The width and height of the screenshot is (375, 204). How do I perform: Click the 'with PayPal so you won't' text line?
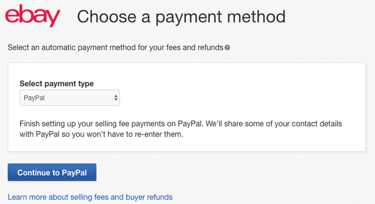coord(101,134)
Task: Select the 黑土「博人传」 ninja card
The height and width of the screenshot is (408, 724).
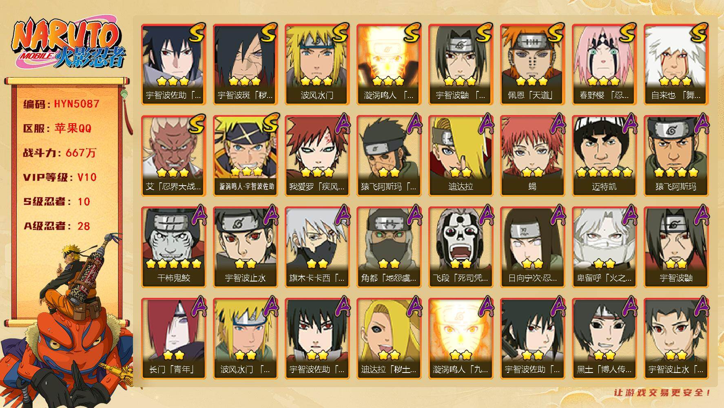Action: point(604,339)
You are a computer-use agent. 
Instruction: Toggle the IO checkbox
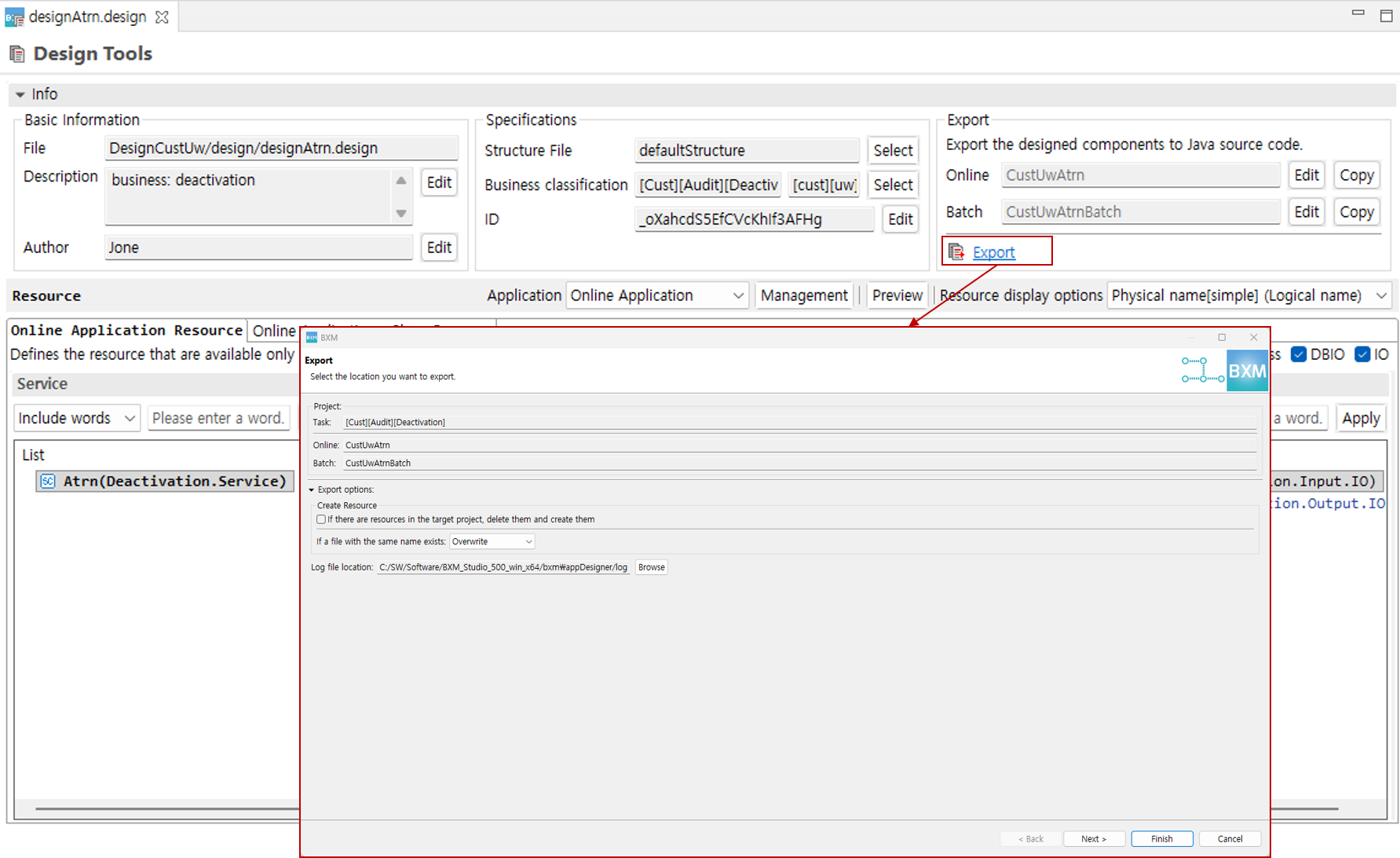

* What you have to do *
Omitting the pictures, write out the material above exactly as it stands.

* Task response *
The width and height of the screenshot is (375, 204). How do I perform: Click the 'with PayPal so you won't' text line?
coord(101,134)
Task: Select the 黑土「博人传」 ninja card
The height and width of the screenshot is (408, 724).
Action: point(604,339)
You are a computer-use agent. 
Instruction: Toggle the IO checkbox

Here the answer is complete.